- Exercise: What is the number of lines in the records that contain "Uncheck"? Give only that number.

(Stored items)
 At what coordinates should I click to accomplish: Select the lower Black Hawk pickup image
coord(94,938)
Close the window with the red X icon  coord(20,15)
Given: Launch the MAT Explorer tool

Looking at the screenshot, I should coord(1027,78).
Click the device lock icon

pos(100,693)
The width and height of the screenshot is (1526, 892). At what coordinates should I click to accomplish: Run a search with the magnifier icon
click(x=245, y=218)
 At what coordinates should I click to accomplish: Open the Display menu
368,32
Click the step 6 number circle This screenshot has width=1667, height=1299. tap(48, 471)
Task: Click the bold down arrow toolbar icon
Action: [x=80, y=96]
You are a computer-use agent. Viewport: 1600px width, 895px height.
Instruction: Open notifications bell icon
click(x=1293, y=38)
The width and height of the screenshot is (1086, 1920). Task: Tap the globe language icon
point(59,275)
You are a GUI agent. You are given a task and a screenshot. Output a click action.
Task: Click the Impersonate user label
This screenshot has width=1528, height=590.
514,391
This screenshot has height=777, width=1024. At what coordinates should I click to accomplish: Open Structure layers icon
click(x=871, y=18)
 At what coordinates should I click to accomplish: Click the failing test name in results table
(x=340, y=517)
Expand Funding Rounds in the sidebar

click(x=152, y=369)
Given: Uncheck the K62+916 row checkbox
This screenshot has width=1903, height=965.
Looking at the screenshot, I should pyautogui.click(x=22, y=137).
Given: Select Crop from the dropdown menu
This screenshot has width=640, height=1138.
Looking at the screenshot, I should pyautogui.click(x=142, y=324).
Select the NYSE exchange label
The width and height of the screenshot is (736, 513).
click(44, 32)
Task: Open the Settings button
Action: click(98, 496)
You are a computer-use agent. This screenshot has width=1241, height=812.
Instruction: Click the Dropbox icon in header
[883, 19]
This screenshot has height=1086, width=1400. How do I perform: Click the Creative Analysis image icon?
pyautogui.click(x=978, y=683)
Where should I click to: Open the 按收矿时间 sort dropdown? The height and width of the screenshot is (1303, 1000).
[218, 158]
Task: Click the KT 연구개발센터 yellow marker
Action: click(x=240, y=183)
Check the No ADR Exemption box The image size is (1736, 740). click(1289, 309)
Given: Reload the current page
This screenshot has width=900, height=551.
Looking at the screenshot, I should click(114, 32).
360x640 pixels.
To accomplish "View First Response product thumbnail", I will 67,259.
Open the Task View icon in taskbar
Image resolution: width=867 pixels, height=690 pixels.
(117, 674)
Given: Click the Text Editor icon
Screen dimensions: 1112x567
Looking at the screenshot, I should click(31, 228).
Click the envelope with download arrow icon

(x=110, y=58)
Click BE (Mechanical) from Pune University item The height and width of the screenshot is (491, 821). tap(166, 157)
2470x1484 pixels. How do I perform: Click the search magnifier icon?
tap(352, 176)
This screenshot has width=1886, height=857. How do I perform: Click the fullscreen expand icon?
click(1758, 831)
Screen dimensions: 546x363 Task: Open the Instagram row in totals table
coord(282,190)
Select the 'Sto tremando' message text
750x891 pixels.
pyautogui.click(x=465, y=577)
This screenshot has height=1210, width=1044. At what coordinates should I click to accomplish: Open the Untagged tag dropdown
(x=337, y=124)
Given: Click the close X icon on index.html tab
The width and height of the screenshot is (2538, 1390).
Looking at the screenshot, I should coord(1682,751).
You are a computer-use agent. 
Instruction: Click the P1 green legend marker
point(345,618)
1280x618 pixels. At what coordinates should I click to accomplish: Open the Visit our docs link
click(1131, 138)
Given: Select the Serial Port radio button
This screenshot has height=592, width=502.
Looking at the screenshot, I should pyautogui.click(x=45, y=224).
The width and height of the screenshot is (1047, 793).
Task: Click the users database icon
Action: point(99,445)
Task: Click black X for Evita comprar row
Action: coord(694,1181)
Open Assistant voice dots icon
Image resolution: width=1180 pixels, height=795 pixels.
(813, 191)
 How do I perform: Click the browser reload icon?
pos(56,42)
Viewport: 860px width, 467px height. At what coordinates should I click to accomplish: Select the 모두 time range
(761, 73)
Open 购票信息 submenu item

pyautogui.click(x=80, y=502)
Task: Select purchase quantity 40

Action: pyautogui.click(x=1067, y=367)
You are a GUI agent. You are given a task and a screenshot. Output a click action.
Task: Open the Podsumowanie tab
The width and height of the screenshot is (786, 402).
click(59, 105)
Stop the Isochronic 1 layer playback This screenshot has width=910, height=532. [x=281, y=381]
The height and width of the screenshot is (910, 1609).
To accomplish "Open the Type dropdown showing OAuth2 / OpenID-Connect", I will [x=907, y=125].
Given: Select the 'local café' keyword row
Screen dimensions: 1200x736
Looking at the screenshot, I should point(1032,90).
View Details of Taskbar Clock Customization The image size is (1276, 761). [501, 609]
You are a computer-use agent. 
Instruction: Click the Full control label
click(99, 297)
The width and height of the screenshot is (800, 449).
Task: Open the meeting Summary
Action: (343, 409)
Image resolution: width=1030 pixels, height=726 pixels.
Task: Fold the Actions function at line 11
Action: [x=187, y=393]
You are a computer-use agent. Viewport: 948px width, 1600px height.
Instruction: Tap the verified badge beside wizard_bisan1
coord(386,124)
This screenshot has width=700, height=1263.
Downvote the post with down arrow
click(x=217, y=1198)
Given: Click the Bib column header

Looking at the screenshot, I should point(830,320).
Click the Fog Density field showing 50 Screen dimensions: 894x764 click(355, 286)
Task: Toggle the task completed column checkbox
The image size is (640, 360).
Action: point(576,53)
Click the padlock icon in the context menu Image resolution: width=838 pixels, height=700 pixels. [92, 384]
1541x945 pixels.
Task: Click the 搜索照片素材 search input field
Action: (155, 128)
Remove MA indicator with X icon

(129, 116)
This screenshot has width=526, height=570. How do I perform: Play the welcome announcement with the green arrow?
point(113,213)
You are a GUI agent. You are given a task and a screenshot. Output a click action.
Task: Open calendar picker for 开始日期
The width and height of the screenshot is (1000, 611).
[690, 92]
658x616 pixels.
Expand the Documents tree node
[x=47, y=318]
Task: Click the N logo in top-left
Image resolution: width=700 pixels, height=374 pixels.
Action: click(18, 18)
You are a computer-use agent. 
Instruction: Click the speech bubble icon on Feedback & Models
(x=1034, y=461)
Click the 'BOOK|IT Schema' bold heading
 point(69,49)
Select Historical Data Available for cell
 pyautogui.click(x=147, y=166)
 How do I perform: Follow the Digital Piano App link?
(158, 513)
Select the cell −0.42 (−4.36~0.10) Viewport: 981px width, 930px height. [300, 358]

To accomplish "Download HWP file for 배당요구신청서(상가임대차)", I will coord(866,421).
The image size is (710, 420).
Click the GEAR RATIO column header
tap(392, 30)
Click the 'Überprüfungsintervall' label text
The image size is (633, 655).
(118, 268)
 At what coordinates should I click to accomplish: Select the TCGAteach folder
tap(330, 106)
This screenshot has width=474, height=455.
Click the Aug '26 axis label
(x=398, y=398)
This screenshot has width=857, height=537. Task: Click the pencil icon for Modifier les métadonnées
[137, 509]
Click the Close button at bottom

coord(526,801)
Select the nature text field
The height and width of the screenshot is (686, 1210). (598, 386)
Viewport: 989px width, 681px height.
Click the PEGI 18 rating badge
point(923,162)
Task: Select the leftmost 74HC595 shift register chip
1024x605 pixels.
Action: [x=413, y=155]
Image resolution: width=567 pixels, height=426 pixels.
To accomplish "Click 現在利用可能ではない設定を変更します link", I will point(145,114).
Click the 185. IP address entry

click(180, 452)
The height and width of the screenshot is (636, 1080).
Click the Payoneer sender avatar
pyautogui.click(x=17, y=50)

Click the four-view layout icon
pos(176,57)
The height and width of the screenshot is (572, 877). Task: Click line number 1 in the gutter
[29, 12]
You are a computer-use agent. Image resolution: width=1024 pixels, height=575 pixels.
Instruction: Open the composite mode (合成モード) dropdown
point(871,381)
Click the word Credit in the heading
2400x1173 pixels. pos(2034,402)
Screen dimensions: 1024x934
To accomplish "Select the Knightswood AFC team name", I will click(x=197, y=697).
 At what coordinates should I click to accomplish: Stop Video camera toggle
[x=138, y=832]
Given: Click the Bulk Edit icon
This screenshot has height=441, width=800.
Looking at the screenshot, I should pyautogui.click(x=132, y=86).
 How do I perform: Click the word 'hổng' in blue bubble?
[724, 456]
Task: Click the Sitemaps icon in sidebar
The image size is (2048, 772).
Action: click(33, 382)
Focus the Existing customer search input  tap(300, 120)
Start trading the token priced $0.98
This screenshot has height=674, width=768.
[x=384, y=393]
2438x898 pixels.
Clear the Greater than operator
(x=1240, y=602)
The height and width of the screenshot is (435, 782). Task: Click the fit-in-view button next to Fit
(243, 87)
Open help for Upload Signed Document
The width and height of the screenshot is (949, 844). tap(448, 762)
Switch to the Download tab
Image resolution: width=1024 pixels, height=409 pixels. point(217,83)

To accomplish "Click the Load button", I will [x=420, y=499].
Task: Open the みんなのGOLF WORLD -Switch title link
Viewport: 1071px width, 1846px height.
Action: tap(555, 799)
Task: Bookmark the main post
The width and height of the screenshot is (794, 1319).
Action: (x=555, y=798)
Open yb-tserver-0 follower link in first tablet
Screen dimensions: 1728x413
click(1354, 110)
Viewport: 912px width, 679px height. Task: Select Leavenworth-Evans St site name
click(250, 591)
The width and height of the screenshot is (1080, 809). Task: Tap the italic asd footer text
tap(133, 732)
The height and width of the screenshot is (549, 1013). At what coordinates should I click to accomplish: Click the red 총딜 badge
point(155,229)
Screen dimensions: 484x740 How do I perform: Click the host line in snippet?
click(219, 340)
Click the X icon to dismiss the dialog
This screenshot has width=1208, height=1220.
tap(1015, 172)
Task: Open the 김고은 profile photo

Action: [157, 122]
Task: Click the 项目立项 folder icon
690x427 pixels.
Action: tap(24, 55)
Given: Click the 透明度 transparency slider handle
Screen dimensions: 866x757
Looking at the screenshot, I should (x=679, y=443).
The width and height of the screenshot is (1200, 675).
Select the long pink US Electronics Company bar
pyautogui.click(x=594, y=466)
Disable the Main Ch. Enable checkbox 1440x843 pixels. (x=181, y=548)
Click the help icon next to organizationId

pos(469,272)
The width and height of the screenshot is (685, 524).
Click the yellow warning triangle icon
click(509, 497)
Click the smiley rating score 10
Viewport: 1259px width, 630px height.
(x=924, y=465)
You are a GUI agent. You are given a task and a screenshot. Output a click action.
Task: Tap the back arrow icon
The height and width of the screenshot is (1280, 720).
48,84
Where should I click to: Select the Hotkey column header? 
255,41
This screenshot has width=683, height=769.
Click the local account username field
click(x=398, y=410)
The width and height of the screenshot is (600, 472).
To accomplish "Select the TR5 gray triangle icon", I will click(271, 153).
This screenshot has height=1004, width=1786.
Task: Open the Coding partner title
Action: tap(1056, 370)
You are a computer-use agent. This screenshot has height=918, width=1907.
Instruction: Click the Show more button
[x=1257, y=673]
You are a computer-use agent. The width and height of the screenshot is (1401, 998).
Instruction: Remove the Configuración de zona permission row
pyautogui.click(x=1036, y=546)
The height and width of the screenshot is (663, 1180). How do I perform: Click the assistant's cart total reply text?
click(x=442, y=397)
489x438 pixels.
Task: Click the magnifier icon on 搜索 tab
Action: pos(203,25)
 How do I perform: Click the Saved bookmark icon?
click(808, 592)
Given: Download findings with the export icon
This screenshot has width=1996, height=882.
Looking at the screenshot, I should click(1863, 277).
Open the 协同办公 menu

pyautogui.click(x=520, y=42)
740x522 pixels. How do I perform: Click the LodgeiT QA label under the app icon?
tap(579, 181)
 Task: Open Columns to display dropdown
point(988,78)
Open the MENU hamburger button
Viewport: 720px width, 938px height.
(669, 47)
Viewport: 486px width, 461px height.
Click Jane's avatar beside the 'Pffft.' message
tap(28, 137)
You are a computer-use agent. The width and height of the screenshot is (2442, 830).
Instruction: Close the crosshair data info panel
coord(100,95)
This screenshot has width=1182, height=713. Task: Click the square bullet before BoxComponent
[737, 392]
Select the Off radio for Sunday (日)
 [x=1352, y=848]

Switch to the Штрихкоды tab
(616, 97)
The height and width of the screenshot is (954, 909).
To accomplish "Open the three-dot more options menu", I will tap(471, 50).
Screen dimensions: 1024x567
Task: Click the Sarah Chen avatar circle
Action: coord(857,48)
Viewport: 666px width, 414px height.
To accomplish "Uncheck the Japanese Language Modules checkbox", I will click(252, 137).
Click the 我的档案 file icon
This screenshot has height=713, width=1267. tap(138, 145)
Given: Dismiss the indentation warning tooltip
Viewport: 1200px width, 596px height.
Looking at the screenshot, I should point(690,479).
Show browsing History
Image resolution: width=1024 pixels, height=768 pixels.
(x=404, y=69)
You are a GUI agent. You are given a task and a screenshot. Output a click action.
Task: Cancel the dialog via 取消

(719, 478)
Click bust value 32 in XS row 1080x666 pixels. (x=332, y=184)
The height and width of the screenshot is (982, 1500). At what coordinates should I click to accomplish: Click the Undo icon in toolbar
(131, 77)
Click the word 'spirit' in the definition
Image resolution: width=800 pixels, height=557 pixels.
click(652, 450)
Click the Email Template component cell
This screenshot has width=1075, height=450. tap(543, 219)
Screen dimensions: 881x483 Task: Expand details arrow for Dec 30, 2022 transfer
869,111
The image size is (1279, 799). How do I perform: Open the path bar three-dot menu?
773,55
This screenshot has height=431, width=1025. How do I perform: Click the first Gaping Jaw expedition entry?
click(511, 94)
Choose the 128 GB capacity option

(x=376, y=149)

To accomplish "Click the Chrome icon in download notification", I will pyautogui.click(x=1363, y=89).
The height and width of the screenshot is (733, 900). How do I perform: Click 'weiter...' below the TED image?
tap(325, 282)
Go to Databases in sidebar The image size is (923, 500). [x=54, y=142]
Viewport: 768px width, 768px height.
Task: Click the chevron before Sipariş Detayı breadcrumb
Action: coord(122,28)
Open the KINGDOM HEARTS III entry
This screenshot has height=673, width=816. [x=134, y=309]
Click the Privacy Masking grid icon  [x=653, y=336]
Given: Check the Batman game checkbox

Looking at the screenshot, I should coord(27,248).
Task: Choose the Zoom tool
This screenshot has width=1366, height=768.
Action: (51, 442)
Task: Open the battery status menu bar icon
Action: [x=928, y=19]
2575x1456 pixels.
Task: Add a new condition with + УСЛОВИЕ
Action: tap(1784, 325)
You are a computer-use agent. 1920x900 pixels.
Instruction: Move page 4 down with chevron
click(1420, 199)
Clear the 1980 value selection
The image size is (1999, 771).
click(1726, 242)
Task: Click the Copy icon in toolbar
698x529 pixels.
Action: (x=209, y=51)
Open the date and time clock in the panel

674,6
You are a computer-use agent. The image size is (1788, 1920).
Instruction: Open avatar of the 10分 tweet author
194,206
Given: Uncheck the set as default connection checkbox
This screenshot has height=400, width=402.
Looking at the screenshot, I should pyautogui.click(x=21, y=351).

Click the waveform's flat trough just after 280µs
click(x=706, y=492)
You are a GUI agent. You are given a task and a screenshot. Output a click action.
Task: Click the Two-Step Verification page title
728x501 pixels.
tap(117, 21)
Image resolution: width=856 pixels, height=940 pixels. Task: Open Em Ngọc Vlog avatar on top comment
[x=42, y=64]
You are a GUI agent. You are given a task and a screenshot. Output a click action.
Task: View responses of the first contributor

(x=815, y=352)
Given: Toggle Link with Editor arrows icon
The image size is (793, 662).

- Response below: 3